Bob: And it’s like say if you don't have those soft skills, or you don't want to do you know, you don't want to interact with people, you know, so there's plenty of opportunity to go out there and just like go to work every day and make a good living. But those are very important as far as you're trying to advance your career, if that's, you know, if that's your goal. In fact, I taught over at [indiscernible] Tech for a couple years in their carpentry program, and it was-- they didn't have a specific class for that kind of stuff. But there were a bunch of core competencies that they wanted the students to learn that you kind of integrated into every class. So while they were, you know, in a framing class, for example, you know, they still had to come up and talk to you and kind of give it a little brief presentation about what it was they were trying to do. And you have them work in, you know, in pairs opposed to everybody working by themselves, so they can learn teamwork and things. So it because that's all, you know, you're only gonna go so far, if you're the-- you can't work with people or, you know, function with other folks [indiscernible] jobs on a daily basis. So you've got to teach those skills as well.
Gareth: Brilliant. Absolutely. Couldn't agree. And so Bob, can I just summarize now what-- I mean, we get-- there could be anywhere from 50 to 100,000 people end up listening to this, Is there any message you would like to get out there? And obviously, it's called the Preconstruction Podcast, and we all have a responsibility, as you say, what would the message be?
Bob: Again, it's, you know, look out there and see how you can help encourage people to get into the trades, how you can support them, whether that's a local high school, you know, the Skills USA competitions that go on around the country and I have judged at the National Georgia State Championships for about the past eight years in their teamwork competition. And now the national competition is coming to Atlanta for the next 10 years. So I'll be judging the national level in June. It's eight hours of time for you to go volunteer one day, a year to go and you know, see 2030 upcoming, you know, plumbers, carpenters. They are drafting classes or you can watch your-- you had desires or, you know, whatever. Just being there, you know. How many of the instructors of [indiscernible] and say,”Thank you for coming out and taking the time to, you know, to judge this because, you know, the students see that somebody is interested in what they're doing.”
Gareth: Yeah.
Bob: So again, it's not a huge time commitment. It's not a huge monetary commitment. And it's everybody's problem. So even if you thought, well, I'm looking for estimators I gotta go find estimators. Now. You got to help, you know, find people to actually build what it is that you're estimating.
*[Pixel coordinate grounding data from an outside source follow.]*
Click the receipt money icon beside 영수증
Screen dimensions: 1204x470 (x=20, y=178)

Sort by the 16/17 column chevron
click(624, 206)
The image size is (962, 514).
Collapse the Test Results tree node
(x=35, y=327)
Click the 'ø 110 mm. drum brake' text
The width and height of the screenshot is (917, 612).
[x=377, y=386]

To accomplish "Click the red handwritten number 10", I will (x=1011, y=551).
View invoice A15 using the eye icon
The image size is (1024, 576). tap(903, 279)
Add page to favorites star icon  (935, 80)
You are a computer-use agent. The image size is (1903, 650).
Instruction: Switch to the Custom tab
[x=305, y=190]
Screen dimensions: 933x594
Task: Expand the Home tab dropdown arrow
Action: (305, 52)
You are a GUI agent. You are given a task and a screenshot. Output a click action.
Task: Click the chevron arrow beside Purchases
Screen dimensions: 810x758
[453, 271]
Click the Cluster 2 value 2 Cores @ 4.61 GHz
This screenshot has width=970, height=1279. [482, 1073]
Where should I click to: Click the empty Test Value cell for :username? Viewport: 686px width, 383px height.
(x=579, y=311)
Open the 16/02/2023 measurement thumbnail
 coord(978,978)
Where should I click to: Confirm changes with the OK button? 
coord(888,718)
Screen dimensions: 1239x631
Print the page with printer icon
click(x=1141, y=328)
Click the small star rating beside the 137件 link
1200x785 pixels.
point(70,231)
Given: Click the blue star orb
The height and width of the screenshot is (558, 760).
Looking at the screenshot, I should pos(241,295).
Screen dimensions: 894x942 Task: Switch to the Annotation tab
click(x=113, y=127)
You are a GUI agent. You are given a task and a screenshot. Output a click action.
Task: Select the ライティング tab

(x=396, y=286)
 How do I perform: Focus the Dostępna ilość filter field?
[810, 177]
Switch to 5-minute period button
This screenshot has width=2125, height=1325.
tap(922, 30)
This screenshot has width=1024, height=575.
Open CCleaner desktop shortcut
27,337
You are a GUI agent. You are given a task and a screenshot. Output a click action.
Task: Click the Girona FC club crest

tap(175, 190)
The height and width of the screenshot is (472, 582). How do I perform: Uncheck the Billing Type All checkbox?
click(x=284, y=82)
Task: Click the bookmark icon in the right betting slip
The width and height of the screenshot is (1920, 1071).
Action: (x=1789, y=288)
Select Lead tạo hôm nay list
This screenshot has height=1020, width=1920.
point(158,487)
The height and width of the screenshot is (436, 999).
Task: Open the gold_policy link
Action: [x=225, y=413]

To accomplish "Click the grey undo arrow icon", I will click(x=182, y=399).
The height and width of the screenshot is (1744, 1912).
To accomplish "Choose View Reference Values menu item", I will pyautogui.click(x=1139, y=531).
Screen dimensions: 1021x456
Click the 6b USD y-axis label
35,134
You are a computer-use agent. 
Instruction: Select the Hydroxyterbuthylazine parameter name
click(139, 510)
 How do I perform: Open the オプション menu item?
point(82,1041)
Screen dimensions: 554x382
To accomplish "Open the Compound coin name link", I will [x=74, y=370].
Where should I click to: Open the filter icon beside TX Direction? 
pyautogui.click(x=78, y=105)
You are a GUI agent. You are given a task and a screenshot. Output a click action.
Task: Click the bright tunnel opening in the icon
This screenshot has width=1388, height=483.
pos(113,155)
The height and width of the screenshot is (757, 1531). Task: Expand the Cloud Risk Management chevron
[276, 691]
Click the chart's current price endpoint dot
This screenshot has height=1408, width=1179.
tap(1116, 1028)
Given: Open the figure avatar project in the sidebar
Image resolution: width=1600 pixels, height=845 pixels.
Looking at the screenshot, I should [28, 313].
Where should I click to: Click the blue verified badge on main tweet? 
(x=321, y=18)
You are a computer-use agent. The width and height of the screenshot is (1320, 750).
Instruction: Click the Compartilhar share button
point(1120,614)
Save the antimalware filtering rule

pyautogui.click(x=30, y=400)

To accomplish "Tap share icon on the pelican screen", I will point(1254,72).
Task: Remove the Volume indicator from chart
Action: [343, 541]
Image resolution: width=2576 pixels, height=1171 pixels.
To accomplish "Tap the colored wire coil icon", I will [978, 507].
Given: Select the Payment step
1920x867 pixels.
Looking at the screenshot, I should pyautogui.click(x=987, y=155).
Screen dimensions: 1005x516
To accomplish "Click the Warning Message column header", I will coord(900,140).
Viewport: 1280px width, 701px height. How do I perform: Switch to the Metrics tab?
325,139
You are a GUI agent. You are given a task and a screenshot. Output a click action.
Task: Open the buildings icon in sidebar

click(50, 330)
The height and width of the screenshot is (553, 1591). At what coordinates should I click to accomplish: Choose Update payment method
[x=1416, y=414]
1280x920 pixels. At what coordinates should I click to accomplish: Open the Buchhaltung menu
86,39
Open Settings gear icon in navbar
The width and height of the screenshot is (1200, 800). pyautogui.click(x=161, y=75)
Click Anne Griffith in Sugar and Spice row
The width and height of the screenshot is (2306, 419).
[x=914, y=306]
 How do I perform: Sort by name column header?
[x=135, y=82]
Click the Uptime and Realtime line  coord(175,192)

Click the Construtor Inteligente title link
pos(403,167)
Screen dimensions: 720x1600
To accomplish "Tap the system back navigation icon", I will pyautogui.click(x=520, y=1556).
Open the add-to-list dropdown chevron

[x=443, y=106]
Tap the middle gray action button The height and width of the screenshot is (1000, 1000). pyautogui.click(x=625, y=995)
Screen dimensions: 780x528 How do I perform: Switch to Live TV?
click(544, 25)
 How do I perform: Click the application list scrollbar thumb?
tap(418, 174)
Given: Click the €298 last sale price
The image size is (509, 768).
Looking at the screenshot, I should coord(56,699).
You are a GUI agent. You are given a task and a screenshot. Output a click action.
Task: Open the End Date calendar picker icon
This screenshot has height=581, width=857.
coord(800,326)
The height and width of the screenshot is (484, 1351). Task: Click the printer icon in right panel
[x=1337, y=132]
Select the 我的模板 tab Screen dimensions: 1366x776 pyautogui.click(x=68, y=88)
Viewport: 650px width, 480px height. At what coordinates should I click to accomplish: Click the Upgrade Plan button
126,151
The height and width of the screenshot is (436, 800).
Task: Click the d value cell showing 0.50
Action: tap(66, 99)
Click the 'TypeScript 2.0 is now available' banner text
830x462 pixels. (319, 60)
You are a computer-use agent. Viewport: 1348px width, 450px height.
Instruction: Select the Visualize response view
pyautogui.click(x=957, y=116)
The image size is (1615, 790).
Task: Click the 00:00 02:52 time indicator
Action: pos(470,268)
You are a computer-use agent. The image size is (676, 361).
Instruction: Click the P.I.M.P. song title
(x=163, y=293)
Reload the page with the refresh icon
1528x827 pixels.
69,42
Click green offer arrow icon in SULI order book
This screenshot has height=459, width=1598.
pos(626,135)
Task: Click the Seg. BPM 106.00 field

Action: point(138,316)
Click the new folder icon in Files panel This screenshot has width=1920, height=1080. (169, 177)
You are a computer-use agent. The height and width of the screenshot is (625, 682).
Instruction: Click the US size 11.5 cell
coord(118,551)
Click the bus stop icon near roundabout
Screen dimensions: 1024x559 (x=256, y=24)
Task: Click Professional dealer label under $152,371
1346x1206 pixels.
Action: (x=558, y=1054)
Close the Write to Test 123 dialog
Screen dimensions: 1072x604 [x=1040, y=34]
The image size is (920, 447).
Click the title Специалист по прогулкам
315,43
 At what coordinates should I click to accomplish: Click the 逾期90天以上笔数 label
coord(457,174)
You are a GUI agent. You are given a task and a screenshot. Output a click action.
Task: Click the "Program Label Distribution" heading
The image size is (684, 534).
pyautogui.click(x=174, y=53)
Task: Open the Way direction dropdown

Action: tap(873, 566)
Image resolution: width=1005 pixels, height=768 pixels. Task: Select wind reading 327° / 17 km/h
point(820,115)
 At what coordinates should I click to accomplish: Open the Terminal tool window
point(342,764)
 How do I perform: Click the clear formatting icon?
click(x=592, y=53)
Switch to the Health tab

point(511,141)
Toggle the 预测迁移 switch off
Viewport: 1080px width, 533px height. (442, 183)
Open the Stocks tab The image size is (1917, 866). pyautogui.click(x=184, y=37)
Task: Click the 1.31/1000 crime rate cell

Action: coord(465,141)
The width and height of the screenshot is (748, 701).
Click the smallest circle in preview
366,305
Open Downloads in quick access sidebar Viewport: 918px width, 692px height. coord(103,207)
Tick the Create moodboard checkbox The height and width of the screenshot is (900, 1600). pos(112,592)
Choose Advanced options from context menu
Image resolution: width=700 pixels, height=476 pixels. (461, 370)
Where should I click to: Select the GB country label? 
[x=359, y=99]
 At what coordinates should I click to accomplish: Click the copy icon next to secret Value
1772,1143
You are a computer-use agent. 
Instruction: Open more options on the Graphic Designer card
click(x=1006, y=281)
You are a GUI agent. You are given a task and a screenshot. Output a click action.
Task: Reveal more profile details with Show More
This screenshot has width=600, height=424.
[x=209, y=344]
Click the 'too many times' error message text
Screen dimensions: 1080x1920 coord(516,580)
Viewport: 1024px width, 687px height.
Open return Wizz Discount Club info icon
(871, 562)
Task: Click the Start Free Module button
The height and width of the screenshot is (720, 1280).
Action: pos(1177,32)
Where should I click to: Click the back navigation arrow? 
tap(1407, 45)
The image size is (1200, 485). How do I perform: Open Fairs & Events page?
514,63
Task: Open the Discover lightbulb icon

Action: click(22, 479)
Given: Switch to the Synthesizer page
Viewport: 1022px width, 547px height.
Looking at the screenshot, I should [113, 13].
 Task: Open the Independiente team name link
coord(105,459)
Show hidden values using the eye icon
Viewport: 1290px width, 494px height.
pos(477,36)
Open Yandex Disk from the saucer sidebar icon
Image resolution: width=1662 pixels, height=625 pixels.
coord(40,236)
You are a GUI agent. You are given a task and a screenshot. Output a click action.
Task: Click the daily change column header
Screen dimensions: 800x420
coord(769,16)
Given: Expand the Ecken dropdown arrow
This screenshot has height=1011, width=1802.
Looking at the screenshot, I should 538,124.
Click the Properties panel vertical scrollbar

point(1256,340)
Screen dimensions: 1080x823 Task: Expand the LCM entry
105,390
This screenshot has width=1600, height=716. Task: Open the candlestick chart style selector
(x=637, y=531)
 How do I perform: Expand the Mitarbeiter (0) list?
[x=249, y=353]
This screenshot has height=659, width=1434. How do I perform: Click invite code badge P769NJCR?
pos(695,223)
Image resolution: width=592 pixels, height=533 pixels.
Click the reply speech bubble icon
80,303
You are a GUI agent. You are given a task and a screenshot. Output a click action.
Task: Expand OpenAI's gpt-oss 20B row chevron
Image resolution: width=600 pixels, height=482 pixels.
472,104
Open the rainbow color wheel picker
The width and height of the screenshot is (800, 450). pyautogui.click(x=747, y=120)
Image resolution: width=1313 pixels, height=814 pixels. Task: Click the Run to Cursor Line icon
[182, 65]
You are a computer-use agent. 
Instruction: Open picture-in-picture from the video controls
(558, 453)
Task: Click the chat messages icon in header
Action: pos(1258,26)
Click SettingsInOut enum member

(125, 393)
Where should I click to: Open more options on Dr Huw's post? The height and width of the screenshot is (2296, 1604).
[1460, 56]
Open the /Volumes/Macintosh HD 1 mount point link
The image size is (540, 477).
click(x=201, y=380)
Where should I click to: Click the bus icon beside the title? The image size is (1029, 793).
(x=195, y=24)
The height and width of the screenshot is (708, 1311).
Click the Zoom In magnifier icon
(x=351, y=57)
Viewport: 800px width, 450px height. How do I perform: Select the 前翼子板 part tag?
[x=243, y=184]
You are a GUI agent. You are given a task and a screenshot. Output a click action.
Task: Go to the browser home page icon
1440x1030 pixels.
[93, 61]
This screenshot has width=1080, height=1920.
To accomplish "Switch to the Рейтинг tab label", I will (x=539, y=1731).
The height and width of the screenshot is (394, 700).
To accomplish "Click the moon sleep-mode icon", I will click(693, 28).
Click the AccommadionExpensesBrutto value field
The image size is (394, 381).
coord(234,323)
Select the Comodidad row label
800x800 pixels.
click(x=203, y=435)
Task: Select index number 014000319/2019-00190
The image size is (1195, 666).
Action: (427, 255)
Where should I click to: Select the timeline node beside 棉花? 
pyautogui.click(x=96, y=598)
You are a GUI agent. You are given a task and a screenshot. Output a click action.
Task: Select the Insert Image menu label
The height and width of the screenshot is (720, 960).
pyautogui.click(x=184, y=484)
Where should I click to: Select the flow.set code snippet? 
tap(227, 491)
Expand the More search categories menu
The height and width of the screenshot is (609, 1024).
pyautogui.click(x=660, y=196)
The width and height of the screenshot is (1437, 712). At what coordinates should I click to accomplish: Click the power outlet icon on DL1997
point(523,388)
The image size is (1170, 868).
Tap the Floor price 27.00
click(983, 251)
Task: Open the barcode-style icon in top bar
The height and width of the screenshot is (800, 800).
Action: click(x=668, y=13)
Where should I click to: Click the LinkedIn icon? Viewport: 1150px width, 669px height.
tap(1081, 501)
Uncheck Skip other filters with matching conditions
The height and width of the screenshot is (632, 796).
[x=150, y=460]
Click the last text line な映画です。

Gareth: Absolutely. You're 100% right, because we rely so much on our subcontractors and our skilled labor. I mean, without them, we're nothing really and we can't service our clients. So I couldn't agree more. Bob Kovacs, it has been an absolute pleasure. Thank you for everything you're doing as well. Obviously, you're judging, you're mentoring, you're bringing people into the industry. So thanks for that.
Bob: Absolutely. Thanks for having me on.